## Your objective
Each entry that follows should be set down precisely, with its pictures removed.

┌──

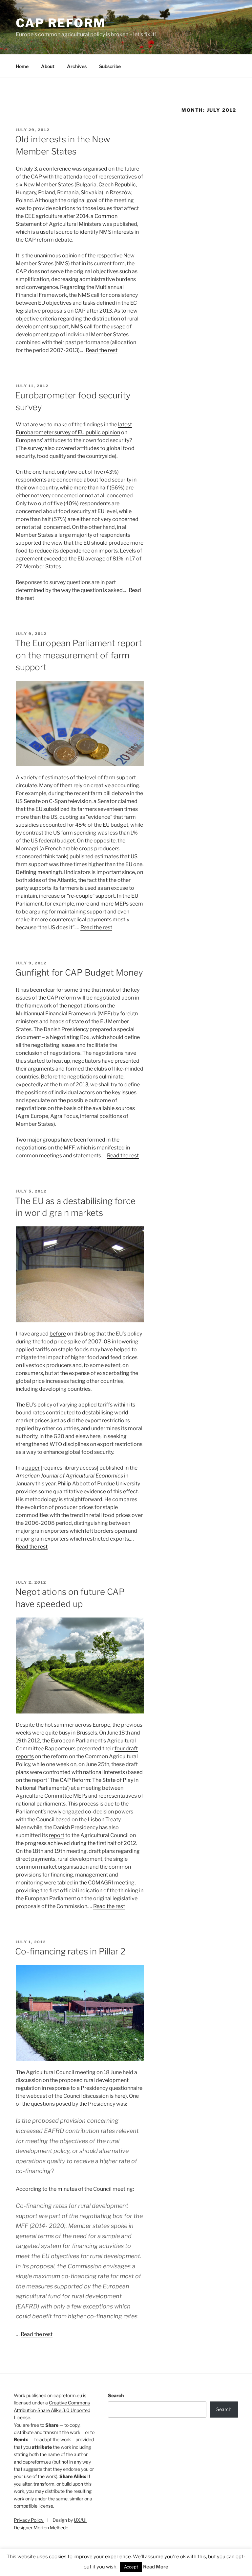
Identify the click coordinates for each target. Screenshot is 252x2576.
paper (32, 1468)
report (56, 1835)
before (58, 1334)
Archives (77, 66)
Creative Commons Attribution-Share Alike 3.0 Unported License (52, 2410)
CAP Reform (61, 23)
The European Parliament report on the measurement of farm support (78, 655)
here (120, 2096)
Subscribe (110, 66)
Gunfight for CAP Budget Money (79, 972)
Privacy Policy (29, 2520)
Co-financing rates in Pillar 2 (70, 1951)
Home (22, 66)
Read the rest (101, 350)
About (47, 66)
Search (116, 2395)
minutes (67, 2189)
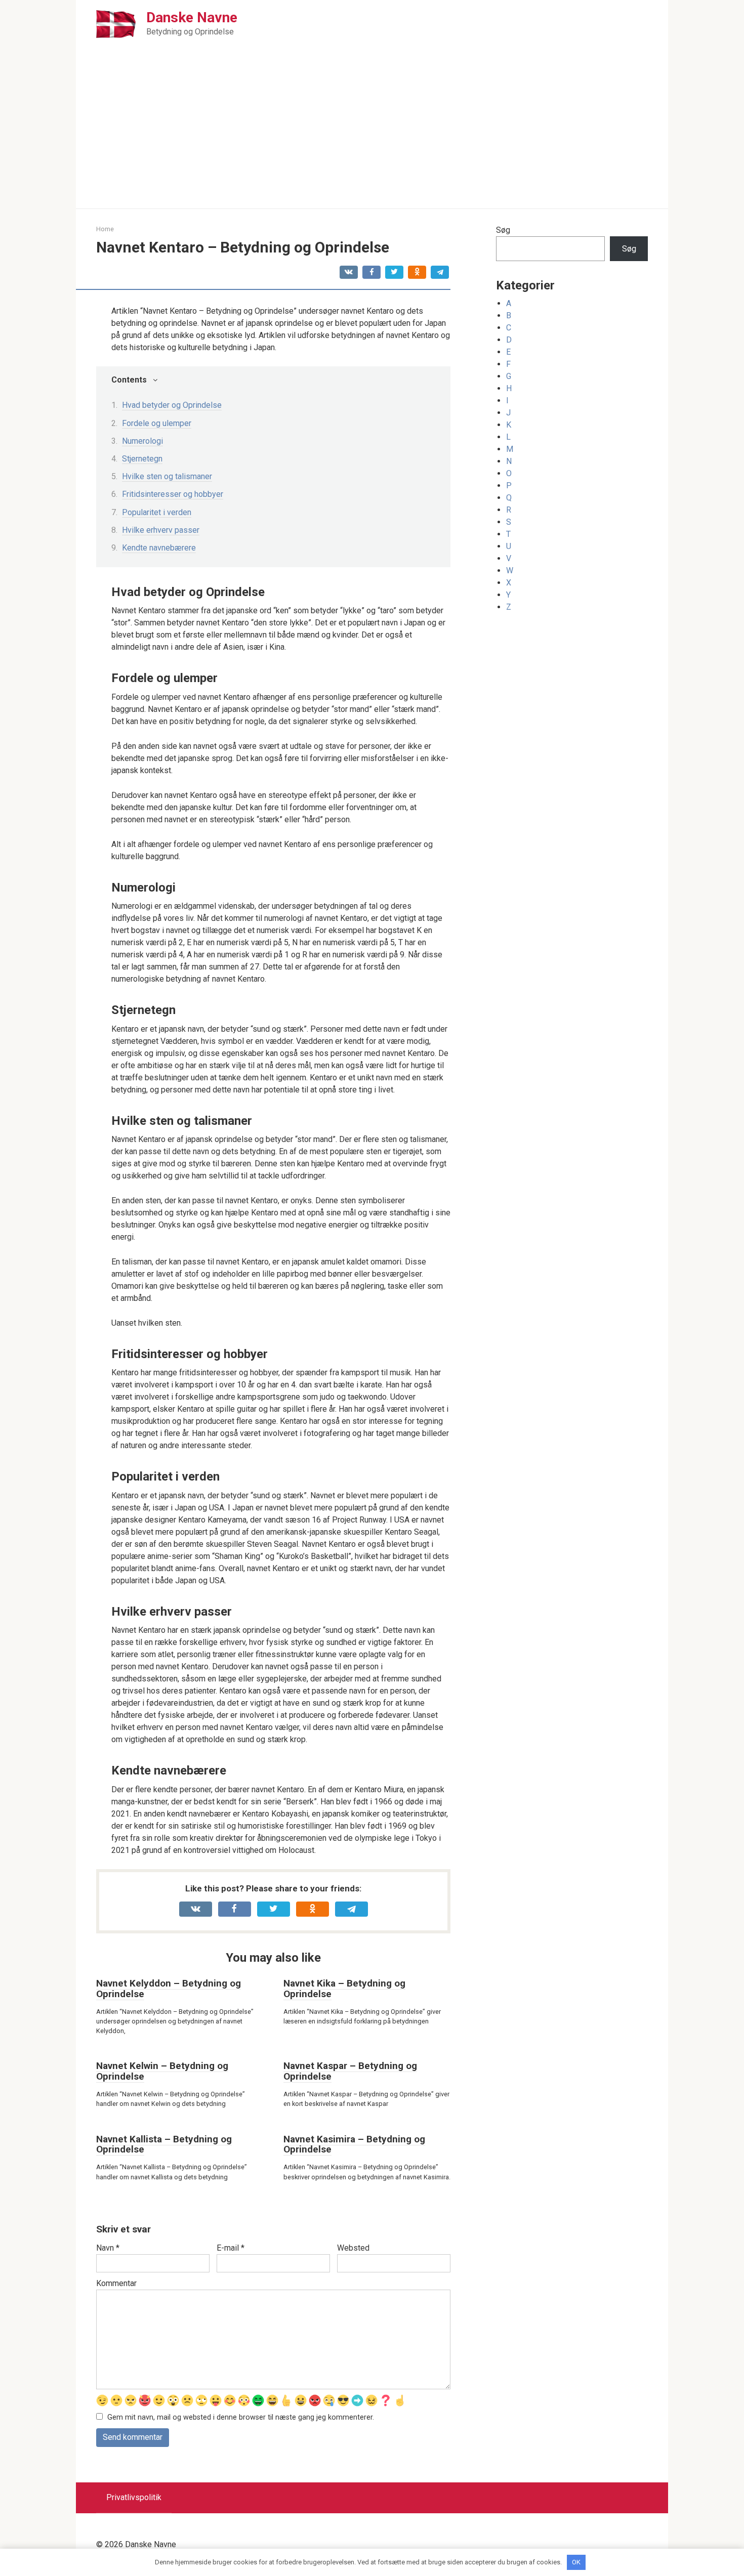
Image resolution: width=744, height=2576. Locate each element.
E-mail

└──

## Your solution
Identify the click coordinates for each target. Screenshot is 252x2576.
paper (32, 1468)
report (56, 1835)
before (58, 1334)
Archives (77, 66)
Creative Commons Attribution-Share Alike 3.0 Unported License (52, 2410)
CAP Reform (61, 23)
The European Parliament report on the measurement of farm support (78, 655)
here (120, 2096)
Subscribe (110, 66)
Gunfight for CAP Budget Money (79, 972)
Privacy Policy (29, 2520)
Co-financing rates in Pillar 2 (70, 1951)
Home (22, 66)
Read the rest (101, 350)
About (47, 66)
Search (116, 2395)
minutes (67, 2189)
Image resolution: width=744, height=2576. Locate each element.
E-mail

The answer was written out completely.